*** DATA TO PROCESS ***
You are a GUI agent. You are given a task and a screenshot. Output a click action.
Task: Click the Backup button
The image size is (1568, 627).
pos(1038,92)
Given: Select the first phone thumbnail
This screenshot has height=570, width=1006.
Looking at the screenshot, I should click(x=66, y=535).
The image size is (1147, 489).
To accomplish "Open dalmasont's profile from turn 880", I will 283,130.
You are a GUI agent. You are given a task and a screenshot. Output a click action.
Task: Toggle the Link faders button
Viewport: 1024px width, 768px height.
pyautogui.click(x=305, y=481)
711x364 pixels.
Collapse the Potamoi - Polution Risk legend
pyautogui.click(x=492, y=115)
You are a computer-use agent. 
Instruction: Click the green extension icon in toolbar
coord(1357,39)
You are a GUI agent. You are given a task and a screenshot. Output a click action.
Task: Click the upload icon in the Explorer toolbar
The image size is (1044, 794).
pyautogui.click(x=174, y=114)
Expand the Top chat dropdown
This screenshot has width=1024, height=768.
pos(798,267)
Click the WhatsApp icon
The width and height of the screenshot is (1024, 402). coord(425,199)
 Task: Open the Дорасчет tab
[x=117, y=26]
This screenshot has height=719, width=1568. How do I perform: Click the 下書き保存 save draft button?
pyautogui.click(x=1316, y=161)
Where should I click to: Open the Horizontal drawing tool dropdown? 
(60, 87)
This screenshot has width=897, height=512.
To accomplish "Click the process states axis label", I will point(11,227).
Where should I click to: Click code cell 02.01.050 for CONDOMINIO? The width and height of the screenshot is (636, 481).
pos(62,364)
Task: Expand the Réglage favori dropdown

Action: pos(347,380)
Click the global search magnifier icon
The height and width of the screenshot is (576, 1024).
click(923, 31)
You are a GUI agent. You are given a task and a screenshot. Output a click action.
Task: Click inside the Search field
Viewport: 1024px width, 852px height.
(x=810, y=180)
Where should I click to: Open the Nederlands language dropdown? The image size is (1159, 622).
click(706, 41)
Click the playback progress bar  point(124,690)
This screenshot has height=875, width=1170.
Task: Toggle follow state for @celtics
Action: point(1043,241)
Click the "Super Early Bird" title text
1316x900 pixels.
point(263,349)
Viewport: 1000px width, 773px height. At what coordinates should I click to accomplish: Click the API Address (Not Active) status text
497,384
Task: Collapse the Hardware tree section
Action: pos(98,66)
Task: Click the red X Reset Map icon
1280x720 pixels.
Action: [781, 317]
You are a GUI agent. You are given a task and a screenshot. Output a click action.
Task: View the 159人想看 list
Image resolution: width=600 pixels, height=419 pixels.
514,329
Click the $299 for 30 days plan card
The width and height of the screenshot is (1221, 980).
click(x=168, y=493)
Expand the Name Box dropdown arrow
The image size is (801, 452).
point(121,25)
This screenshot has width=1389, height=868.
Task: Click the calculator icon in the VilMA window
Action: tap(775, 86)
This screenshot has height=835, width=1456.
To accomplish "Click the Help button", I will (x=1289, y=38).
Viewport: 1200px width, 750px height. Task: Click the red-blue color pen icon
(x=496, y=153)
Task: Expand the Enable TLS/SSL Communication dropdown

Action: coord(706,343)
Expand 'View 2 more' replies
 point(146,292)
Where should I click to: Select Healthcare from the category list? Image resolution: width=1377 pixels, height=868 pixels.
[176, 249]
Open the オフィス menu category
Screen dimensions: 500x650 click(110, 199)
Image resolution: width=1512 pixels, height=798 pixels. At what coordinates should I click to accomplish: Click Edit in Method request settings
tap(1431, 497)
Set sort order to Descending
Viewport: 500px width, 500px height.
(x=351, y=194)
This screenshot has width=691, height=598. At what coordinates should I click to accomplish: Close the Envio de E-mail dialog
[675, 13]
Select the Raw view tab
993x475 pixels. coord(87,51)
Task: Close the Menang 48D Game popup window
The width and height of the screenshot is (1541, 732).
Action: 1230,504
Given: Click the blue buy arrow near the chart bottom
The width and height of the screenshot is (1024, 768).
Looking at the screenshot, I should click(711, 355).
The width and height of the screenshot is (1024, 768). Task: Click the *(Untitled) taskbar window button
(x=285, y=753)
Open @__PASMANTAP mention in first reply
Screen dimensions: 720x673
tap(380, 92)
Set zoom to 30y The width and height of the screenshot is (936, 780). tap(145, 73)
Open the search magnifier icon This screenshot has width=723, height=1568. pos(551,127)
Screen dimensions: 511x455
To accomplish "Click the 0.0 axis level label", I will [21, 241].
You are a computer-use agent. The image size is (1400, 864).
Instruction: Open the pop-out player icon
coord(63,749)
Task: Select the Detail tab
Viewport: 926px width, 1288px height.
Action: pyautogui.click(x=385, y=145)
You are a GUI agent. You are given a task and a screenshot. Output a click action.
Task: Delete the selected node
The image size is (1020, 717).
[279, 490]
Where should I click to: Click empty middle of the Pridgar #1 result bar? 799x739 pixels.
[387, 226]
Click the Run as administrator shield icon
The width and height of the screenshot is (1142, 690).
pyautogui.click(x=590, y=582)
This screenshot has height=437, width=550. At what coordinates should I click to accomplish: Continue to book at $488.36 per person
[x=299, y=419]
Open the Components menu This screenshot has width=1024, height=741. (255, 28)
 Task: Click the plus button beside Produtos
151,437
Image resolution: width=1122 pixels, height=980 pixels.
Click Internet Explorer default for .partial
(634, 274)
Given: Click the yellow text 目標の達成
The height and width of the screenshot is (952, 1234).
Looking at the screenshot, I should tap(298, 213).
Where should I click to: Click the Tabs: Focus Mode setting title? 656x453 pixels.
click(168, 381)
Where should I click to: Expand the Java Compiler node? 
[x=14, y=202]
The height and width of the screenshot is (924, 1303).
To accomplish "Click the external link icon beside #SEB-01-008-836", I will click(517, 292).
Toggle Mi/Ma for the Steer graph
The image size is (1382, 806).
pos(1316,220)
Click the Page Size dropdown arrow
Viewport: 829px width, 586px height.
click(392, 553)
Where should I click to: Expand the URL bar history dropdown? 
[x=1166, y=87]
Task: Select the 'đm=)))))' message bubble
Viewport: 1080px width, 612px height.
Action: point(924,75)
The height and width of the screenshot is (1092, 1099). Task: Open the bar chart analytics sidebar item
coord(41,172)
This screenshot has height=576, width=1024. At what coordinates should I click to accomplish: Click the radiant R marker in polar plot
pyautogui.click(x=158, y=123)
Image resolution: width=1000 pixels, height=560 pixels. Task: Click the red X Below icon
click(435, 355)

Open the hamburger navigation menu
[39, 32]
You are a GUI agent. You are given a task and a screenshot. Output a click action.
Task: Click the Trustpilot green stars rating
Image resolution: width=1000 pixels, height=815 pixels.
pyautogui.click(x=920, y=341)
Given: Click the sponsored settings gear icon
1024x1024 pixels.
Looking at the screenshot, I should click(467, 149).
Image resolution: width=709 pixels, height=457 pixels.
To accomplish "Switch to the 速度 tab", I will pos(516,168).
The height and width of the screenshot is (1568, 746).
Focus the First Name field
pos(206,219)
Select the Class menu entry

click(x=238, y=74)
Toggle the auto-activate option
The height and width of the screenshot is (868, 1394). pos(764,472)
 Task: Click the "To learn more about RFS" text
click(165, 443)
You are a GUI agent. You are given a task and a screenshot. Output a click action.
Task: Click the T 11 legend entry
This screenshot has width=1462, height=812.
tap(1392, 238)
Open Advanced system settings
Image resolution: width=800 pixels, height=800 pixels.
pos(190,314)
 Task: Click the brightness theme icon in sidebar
*** End of DATA TO PROCESS ***
● YOUR GOAL:
Would you copy, unchanged, the stretch of the records above that begins at the line containing "The height and width of the screenshot is (1568, 746)." and ends at the line containing "Task: Click the T 11 legend entry", and only that?

● RESULT OF THE TASK:
The height and width of the screenshot is (1568, 746).
Focus the First Name field
pos(206,219)
Select the Class menu entry

click(x=238, y=74)
Toggle the auto-activate option
The height and width of the screenshot is (868, 1394). pos(764,472)
 Task: Click the "To learn more about RFS" text
click(165, 443)
You are a GUI agent. You are given a task and a screenshot. Output a click action.
Task: Click the T 11 legend entry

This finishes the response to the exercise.